Basic Tenant Responsibilities
Pay rent on time. If the tenant does not pay rent in full and in a timely manner, the landlord has the right to take action to end the tenancy.
Cover excessive damages. Tenants are responsible to cover the costs of damages to the property beyond normal “wear and tear”.
With that said, state laws vary on additional rights and responsibilities for both landlords and tenants. Use the below links to find a summary of landlord tenant laws for a specific state, or read further to understand the main areas of landlord tenant law.

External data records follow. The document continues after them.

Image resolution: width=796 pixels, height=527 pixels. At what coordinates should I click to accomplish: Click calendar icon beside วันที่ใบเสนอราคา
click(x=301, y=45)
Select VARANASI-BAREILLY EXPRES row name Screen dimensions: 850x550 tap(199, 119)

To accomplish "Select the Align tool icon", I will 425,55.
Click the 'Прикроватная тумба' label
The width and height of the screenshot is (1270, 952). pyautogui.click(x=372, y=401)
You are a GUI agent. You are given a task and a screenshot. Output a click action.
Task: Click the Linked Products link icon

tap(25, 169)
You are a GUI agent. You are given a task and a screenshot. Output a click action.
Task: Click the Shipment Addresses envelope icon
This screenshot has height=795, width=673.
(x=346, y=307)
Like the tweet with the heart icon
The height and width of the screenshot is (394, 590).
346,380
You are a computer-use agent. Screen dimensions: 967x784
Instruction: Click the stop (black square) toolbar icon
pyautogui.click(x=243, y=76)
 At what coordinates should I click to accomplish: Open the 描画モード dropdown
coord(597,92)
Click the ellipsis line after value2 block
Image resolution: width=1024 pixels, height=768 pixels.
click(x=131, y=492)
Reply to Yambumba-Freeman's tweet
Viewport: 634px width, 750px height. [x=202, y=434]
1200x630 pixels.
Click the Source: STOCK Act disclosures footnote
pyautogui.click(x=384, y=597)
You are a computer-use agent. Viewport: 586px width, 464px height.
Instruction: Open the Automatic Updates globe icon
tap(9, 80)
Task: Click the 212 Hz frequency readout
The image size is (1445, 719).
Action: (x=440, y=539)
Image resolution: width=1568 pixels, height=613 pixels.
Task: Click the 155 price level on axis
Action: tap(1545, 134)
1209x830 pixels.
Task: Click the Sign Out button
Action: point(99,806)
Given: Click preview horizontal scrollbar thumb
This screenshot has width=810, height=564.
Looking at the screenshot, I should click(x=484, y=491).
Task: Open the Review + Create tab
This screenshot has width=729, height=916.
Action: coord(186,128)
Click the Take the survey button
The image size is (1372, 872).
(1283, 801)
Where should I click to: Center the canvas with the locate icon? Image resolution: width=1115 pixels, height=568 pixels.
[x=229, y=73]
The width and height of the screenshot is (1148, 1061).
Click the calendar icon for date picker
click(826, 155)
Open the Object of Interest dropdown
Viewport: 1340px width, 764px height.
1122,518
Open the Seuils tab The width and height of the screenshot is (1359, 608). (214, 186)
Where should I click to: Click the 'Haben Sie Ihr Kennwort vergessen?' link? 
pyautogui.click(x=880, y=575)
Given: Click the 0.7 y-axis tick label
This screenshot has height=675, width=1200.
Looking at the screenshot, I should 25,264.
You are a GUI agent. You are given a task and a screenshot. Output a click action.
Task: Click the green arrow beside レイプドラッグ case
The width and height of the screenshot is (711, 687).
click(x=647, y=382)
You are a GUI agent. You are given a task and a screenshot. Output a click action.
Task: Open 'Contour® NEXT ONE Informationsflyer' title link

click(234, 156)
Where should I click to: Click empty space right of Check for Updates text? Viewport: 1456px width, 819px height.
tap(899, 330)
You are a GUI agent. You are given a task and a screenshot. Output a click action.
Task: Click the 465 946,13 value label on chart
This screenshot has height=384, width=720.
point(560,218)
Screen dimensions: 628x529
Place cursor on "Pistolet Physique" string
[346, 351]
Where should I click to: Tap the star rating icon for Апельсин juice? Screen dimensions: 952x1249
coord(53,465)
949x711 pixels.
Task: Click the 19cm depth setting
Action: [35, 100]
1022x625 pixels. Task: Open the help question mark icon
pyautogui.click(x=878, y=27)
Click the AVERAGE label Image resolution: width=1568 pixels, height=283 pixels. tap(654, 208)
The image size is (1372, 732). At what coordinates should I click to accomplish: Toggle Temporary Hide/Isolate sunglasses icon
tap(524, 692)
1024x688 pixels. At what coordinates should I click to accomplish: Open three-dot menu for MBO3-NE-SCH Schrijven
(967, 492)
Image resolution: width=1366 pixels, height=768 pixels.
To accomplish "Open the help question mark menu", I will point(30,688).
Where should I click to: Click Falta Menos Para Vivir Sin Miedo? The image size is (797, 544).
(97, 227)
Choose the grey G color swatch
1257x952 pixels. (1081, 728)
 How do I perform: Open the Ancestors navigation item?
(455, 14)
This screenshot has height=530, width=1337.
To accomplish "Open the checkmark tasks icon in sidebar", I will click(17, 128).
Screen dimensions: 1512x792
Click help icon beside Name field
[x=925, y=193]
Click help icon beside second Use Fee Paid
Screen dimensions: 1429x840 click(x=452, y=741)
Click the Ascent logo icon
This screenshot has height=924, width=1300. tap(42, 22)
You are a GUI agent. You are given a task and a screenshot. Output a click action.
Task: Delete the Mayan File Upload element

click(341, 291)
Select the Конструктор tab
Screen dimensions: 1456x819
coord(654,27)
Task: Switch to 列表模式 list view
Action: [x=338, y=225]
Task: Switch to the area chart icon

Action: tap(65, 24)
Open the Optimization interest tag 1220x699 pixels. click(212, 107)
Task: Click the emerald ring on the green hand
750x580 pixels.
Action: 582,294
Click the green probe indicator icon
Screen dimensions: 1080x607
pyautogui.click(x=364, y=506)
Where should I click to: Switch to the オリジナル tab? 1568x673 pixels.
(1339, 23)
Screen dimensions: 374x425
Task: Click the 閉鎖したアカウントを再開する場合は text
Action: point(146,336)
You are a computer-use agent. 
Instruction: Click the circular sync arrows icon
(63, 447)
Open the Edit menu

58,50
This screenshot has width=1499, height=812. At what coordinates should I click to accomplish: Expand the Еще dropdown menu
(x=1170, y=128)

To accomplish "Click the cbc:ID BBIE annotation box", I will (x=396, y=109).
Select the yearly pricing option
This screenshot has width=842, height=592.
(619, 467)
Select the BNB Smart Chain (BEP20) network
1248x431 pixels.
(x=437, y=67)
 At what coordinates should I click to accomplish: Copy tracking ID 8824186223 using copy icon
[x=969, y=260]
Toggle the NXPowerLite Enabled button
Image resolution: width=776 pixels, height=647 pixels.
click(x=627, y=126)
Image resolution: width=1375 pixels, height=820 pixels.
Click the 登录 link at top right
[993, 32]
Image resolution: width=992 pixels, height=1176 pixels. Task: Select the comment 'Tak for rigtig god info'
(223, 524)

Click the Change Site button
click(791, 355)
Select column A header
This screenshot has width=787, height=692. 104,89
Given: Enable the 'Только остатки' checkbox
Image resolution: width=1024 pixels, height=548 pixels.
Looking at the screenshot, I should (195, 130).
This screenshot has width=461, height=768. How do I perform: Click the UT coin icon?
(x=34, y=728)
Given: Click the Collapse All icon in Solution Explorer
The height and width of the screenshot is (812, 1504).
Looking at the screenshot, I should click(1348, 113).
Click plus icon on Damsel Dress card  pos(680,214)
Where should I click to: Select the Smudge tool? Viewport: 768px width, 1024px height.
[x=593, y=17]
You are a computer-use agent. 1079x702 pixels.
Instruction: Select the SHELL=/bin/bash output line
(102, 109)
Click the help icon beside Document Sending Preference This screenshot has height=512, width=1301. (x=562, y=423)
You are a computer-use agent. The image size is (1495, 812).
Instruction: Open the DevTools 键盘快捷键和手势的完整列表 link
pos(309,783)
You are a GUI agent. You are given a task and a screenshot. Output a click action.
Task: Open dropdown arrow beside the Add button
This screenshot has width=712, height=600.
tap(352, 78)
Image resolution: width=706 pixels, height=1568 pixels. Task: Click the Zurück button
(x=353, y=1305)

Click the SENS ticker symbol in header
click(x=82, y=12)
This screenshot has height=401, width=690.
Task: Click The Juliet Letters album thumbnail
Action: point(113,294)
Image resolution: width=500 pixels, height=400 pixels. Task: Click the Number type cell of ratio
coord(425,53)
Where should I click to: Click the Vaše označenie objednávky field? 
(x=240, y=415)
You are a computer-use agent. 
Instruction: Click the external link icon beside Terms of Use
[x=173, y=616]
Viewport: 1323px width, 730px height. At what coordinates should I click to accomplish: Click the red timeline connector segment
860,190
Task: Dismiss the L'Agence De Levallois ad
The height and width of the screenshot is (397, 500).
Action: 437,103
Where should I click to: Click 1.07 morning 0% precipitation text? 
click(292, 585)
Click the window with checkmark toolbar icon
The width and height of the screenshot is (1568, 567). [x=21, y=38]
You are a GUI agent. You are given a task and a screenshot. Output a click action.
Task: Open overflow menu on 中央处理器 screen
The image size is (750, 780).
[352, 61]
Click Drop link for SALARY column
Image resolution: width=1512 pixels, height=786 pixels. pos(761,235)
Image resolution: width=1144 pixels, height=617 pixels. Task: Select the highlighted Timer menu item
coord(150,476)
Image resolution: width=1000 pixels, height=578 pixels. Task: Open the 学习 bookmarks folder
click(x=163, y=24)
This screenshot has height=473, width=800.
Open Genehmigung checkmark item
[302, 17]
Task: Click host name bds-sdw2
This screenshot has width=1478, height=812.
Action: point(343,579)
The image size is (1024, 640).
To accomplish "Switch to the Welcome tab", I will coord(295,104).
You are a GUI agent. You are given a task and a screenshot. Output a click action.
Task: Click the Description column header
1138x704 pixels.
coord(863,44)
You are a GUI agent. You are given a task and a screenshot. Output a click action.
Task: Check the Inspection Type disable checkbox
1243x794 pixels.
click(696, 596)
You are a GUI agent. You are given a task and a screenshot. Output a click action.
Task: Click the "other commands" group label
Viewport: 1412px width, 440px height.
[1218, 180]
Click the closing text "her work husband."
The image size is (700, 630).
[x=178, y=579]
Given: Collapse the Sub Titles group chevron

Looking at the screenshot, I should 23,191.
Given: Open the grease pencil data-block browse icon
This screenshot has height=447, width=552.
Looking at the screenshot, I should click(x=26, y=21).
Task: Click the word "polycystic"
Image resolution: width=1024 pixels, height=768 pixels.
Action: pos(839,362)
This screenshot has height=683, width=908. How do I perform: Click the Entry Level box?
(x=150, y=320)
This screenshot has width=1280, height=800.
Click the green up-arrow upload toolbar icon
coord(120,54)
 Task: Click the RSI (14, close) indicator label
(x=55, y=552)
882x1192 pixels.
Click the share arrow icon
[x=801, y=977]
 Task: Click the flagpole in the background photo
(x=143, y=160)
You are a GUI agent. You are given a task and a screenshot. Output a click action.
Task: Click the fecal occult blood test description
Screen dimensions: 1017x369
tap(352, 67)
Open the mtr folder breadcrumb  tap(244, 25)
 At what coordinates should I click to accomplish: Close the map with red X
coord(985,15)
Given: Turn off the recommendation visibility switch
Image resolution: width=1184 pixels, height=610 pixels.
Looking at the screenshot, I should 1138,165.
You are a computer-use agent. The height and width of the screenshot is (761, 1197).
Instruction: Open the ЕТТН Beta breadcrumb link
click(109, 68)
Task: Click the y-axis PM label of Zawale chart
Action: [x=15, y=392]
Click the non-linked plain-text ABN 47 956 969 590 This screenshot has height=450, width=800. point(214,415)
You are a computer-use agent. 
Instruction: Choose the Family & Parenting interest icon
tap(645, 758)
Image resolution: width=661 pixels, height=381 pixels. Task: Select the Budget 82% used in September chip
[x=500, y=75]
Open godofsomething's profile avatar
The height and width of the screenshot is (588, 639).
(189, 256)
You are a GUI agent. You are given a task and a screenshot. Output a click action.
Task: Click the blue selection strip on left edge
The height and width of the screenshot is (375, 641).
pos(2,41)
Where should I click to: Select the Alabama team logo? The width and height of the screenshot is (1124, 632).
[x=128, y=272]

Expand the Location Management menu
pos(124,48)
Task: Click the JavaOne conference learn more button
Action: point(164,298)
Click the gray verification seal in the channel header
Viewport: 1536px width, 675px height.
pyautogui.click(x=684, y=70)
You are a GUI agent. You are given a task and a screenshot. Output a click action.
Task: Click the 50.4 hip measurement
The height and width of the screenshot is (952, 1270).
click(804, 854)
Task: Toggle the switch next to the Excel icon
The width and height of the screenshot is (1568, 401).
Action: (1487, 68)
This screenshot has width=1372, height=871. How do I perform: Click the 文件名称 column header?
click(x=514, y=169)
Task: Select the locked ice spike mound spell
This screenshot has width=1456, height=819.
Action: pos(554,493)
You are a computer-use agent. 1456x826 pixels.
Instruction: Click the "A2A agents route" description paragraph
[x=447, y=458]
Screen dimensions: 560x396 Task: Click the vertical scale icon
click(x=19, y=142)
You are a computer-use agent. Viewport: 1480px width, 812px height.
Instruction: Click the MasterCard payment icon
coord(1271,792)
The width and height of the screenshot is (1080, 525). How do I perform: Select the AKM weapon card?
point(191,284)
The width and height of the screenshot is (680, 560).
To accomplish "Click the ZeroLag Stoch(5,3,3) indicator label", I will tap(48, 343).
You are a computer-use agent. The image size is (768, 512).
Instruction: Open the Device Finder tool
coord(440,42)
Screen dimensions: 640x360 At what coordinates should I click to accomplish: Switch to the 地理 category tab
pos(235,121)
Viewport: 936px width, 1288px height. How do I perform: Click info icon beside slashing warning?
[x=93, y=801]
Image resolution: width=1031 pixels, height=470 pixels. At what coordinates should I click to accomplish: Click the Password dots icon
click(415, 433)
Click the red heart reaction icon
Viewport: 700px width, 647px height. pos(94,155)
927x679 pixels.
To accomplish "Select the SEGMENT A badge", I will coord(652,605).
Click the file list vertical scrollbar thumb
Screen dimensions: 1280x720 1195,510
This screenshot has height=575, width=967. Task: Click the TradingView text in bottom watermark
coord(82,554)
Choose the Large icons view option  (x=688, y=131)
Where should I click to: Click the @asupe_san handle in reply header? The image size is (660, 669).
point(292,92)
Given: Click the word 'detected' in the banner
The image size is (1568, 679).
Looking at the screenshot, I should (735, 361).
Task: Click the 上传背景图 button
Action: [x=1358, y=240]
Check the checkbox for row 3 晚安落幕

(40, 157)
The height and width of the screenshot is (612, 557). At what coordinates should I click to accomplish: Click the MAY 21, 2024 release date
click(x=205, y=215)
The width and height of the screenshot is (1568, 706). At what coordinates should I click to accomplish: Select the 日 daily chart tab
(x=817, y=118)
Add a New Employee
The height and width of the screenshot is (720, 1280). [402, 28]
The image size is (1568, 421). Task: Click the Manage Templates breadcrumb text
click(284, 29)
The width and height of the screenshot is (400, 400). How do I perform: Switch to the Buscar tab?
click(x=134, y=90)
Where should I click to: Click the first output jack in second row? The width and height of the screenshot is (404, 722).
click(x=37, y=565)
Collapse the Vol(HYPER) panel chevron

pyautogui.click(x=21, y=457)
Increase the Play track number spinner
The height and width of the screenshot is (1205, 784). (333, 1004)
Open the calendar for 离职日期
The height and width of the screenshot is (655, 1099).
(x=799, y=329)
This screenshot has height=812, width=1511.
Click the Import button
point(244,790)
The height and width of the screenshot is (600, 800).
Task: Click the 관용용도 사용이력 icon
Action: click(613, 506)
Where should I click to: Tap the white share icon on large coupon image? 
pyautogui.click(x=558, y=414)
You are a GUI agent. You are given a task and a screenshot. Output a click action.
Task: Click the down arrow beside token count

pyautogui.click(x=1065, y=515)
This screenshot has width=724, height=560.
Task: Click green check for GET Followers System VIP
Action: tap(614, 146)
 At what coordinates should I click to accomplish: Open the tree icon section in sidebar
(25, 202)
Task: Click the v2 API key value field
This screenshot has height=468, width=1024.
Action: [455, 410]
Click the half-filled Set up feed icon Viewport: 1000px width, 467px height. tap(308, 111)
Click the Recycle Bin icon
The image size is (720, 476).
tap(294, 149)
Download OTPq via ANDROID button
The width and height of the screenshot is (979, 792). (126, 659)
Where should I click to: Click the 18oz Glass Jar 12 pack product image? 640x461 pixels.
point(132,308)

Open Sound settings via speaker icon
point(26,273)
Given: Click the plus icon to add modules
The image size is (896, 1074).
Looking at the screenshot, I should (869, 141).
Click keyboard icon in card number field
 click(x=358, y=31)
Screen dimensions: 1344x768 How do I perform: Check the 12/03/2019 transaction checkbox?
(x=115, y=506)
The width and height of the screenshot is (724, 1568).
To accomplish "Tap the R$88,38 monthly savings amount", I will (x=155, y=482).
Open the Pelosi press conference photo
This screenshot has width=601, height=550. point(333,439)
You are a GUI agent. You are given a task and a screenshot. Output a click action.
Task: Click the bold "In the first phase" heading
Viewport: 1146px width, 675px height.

State Landlord Tenant Laws
Warranty of Habitability
Many states in the US maintain a set of health and safety standards that dictate what conditions constitute “habitability” within that jurisdiction. These standard sets, often referred to as a “warranty of habitability,” are usually divided between the responsibilities placed upon both landlords and tenants. As such, it is important for both landlords and tenants to read up on their state’s warranty of habitability before entering into a lease agreement.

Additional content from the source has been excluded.